American businessman and investor

Richard T. Silberman is an American businessman and political figure. He was a major investor in the Jack in the Box fast food chain and helped fund its expansion. He then served as an aide and campaign fundraiser for California governor Jerry Brown. In 1990 he pleaded guilty to conspiring to launder purported drug profits.

==Business==
A native of San Diego, Silberman graduated from San Diego State College with a degree in physics. In 1946 he earned his master's degree from Ohio State University. He led Convair's electronic and computer guided missile program until 1952, when he was named president of Kay Lab. In 1960, Silberman and Charles E. Salik began selling stock in Electronics International Capital, a business based in the tax haven of Bermuda that was formed to invest in European electronics companies. After some poor investments, Silberman hired Paul Erdman to help turn things around.

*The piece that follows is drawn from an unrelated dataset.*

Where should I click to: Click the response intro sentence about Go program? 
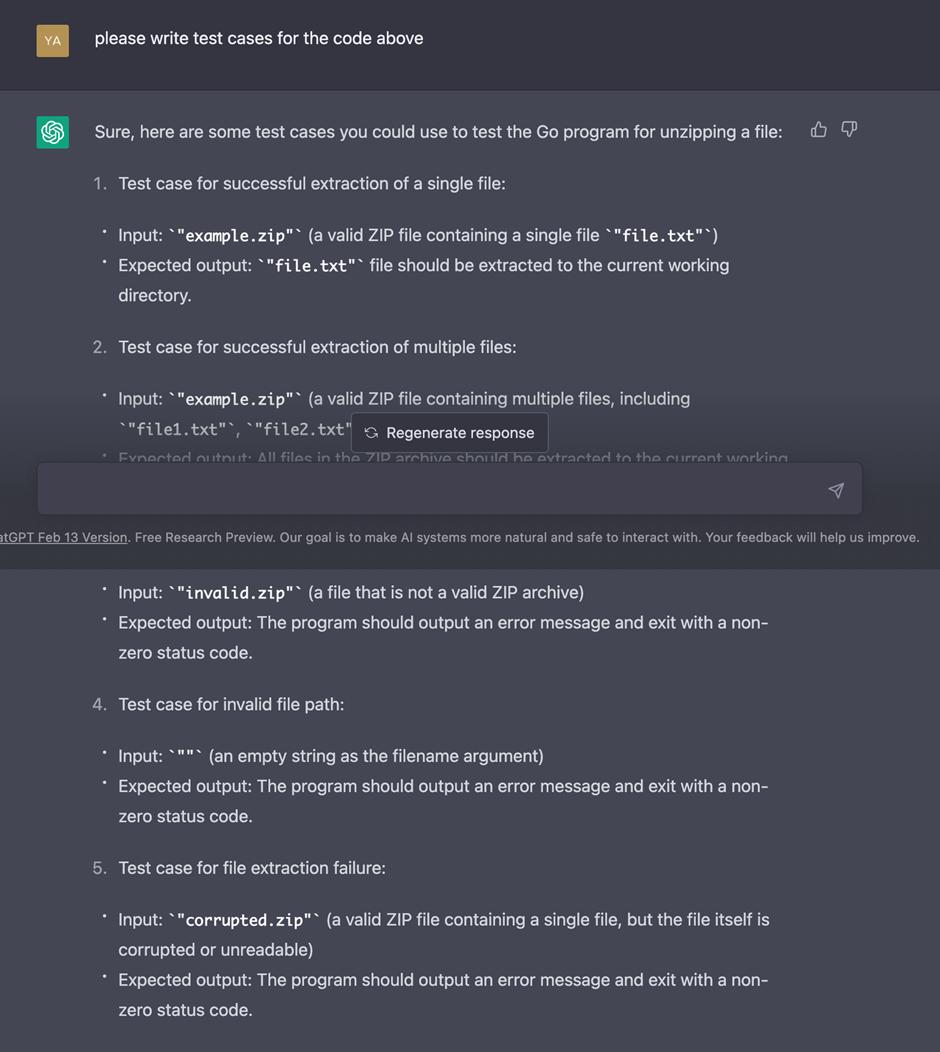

Silberman and Salik were eventually removed from the company in a coup orchestrated by Jerome Kohlberg Jr.

In 1965, Silberman became a general partner of Jack in the Box and helped finance the expansion of the fast food chain. In 1968 the company was sold to Ralston Purina for $58 million. Soon thereafter, Silberman and Jack in the Box founder Robert O. Peterson purchased First National Bank. In 1975 the bank was sold to The Bank of Tokyo, which renamed it again as Union Bank. After leaving the governor's office, Silberman became a chairman and chief executive officer of Yuba Natural Resources Inc..

==Politics==
Silberman's political involvement began in 1963, when he was appointed to the San Diego Unified School District Board of Education. He later served as chairman of the San Diego Stadium Authority. In 1975, Silberman backed mayor Pete Wilson for reelection and Wilson appointed Silberman to chair the Centre City Development Corp. and the San Diego Transit Authority.

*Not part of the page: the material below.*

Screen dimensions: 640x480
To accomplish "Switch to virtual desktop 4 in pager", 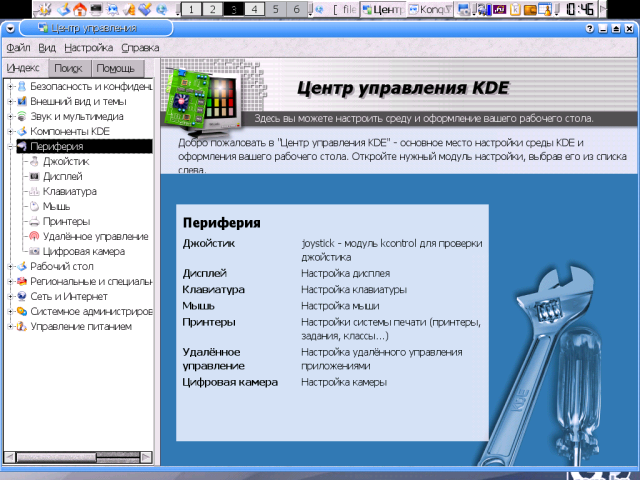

Silberman served as financial chairman for California Governor Jerry Brown's 1976 presidential campaign. The following year, Brown appointed Silberman to the position of state secretary of Business and Transportation. In 1978 he served as Brown's interim chief of staff while Gray Davis managed the Governor's reelection campaign. Later that year, Brown appointed Silberman to the position of state Director of Finance. He stepped down in August 1979 to serve as co-chair of Brown's 1980 presidential exploratory committee.

In 1984, Silberman married Republican politician Susan Golding. Silberman's marriage to Golding led to him and Robert O. Peterson severing ties, as one of Golding's political rivals was Peterson's wife Maureen O'Connor. Silberman and Golding divorced in 1991.

==Legal issues==
In 1979, the Internal Revenue Service sought $278,982 in back taxes from Silberman and his ex-wife. The agency alleged that Silberman had over-valued 917 acres of land he and four associates had donated to a non-profit.

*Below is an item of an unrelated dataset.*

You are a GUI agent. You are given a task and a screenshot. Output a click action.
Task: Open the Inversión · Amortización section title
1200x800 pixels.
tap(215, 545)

On April 7, 1989, Silberman was arrested on money laundering charges. According to the Federal Bureau of Investigation, Silberman had agreed to launder over $1 million he believed came from Colombian cocaine traffickers. On June 28, 1990, Silberman was found guilty on one count of violating currency reporting laws. However, the jury was unable to return a verdict on five other counts. That September he pleaded guilty to conspiracy to launder purported drug profits in exchange for the government dropping the other four charges. He was sentenced to 46 months in prison.